▼

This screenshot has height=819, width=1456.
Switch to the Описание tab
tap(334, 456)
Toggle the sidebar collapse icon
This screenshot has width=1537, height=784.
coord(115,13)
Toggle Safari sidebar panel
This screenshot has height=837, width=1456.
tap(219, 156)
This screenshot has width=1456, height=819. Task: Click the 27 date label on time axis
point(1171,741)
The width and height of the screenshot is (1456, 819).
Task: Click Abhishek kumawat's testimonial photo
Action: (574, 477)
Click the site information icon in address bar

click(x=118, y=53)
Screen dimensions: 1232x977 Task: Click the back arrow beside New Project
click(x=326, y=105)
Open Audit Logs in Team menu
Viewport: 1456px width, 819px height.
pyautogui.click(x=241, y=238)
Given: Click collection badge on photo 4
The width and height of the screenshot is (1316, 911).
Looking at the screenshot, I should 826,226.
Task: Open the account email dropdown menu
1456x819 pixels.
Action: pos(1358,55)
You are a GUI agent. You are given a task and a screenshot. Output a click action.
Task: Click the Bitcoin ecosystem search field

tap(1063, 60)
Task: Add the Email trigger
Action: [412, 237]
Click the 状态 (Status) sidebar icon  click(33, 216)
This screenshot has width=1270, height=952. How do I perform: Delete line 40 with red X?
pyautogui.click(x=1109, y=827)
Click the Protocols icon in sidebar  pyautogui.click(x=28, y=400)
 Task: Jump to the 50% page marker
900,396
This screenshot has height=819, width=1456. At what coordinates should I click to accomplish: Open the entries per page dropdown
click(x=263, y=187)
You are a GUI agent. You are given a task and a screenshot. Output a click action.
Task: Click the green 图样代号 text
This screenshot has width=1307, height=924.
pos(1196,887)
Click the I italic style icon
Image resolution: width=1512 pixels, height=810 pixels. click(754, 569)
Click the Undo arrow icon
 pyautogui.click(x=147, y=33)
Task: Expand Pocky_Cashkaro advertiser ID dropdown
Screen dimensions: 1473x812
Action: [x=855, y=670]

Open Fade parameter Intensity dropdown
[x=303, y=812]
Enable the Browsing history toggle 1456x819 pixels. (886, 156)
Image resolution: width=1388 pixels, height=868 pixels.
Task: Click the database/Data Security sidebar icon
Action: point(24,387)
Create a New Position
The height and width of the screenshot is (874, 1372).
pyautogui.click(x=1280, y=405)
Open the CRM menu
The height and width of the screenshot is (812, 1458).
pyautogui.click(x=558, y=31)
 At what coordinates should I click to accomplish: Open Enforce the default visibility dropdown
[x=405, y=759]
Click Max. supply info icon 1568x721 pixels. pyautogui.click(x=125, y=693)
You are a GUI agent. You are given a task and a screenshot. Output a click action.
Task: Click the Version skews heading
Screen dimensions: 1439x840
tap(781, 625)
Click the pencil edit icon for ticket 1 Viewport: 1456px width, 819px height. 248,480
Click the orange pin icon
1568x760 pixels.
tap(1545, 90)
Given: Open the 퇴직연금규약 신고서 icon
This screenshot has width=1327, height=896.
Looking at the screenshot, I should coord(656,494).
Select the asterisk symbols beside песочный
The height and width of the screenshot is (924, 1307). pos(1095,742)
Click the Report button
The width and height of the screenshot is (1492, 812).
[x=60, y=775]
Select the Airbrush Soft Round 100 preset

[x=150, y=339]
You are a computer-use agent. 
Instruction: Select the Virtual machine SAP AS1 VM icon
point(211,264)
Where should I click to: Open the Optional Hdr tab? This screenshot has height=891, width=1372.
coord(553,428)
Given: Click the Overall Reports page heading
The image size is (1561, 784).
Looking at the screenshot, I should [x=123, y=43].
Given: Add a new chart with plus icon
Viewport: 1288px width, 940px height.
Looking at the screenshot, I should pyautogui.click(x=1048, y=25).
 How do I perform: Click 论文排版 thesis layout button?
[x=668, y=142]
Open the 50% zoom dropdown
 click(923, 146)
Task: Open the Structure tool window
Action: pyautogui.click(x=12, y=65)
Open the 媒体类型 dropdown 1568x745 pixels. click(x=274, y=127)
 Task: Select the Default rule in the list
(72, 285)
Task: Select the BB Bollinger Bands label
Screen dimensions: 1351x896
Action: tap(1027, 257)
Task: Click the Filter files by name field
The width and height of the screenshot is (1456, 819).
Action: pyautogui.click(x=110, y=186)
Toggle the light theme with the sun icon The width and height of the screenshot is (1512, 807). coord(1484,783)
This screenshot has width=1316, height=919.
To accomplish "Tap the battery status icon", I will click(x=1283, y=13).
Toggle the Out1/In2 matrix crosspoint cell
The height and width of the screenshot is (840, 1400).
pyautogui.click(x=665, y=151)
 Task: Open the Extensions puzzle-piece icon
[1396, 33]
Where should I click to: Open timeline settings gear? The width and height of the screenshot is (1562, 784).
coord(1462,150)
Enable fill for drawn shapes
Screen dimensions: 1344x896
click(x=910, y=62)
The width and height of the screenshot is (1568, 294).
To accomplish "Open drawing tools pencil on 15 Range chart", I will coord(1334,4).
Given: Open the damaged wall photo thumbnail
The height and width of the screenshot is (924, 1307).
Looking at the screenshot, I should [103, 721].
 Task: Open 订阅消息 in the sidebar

▲

▶ _Task to complete_
Every line of the data must be reproduced exactly.

▶ _Written reply_
This screenshot has height=819, width=1456.
Switch to the Описание tab
tap(334, 456)
Toggle the sidebar collapse icon
This screenshot has width=1537, height=784.
coord(115,13)
Toggle Safari sidebar panel
This screenshot has height=837, width=1456.
tap(219, 156)
This screenshot has width=1456, height=819. Task: Click the 27 date label on time axis
point(1171,741)
The width and height of the screenshot is (1456, 819).
Task: Click Abhishek kumawat's testimonial photo
Action: (574, 477)
Click the site information icon in address bar

click(x=118, y=53)
Screen dimensions: 1232x977 Task: Click the back arrow beside New Project
click(x=326, y=105)
Open Audit Logs in Team menu
Viewport: 1456px width, 819px height.
pyautogui.click(x=241, y=238)
Given: Click collection badge on photo 4
The width and height of the screenshot is (1316, 911).
Looking at the screenshot, I should 826,226.
Task: Open the account email dropdown menu
1456x819 pixels.
Action: pos(1358,55)
You are a GUI agent. You are given a task and a screenshot. Output a click action.
Task: Click the Bitcoin ecosystem search field

tap(1063, 60)
Task: Add the Email trigger
Action: [412, 237]
Click the 状态 (Status) sidebar icon  click(33, 216)
This screenshot has width=1270, height=952. How do I perform: Delete line 40 with red X?
pyautogui.click(x=1109, y=827)
Click the Protocols icon in sidebar  pyautogui.click(x=28, y=400)
 Task: Jump to the 50% page marker
900,396
This screenshot has height=819, width=1456. At what coordinates should I click to accomplish: Open the entries per page dropdown
click(x=263, y=187)
You are a GUI agent. You are given a task and a screenshot. Output a click action.
Task: Click the green 图样代号 text
This screenshot has width=1307, height=924.
pos(1196,887)
Click the I italic style icon
Image resolution: width=1512 pixels, height=810 pixels. click(754, 569)
Click the Undo arrow icon
 pyautogui.click(x=147, y=33)
Task: Expand Pocky_Cashkaro advertiser ID dropdown
Screen dimensions: 1473x812
Action: [x=855, y=670]

Open Fade parameter Intensity dropdown
[x=303, y=812]
Enable the Browsing history toggle 1456x819 pixels. (886, 156)
Image resolution: width=1388 pixels, height=868 pixels.
Task: Click the database/Data Security sidebar icon
Action: point(24,387)
Create a New Position
The height and width of the screenshot is (874, 1372).
pyautogui.click(x=1280, y=405)
Open the CRM menu
The height and width of the screenshot is (812, 1458).
pyautogui.click(x=558, y=31)
 At what coordinates should I click to accomplish: Open Enforce the default visibility dropdown
[x=405, y=759]
Click Max. supply info icon 1568x721 pixels. pyautogui.click(x=125, y=693)
You are a GUI agent. You are given a task and a screenshot. Output a click action.
Task: Click the Version skews heading
Screen dimensions: 1439x840
tap(781, 625)
Click the pencil edit icon for ticket 1 Viewport: 1456px width, 819px height. 248,480
Click the orange pin icon
1568x760 pixels.
tap(1545, 90)
Given: Open the 퇴직연금규약 신고서 icon
This screenshot has width=1327, height=896.
Looking at the screenshot, I should coord(656,494).
Select the asterisk symbols beside песочный
The height and width of the screenshot is (924, 1307). pos(1095,742)
Click the Report button
The width and height of the screenshot is (1492, 812).
[x=60, y=775]
Select the Airbrush Soft Round 100 preset

[x=150, y=339]
You are a computer-use agent. 
Instruction: Select the Virtual machine SAP AS1 VM icon
point(211,264)
Where should I click to: Open the Optional Hdr tab? This screenshot has height=891, width=1372.
coord(553,428)
Given: Click the Overall Reports page heading
The image size is (1561, 784).
Looking at the screenshot, I should [x=123, y=43].
Given: Add a new chart with plus icon
Viewport: 1288px width, 940px height.
Looking at the screenshot, I should pyautogui.click(x=1048, y=25).
 How do I perform: Click 论文排版 thesis layout button?
[x=668, y=142]
Open the 50% zoom dropdown
 click(923, 146)
Task: Open the Structure tool window
Action: pyautogui.click(x=12, y=65)
Open the 媒体类型 dropdown 1568x745 pixels. click(x=274, y=127)
 Task: Select the Default rule in the list
(72, 285)
Task: Select the BB Bollinger Bands label
Screen dimensions: 1351x896
Action: tap(1027, 257)
Task: Click the Filter files by name field
The width and height of the screenshot is (1456, 819).
Action: pyautogui.click(x=110, y=186)
Toggle the light theme with the sun icon The width and height of the screenshot is (1512, 807). coord(1484,783)
This screenshot has width=1316, height=919.
To accomplish "Tap the battery status icon", I will click(x=1283, y=13).
Toggle the Out1/In2 matrix crosspoint cell
The height and width of the screenshot is (840, 1400).
pyautogui.click(x=665, y=151)
 Task: Open the Extensions puzzle-piece icon
[1396, 33]
Where should I click to: Open timeline settings gear? The width and height of the screenshot is (1562, 784).
coord(1462,150)
Enable fill for drawn shapes
Screen dimensions: 1344x896
click(x=910, y=62)
The width and height of the screenshot is (1568, 294).
To accomplish "Open drawing tools pencil on 15 Range chart", I will coord(1334,4).
Given: Open the damaged wall photo thumbnail
The height and width of the screenshot is (924, 1307).
Looking at the screenshot, I should [103, 721].
 Task: Open 订阅消息 in the sidebar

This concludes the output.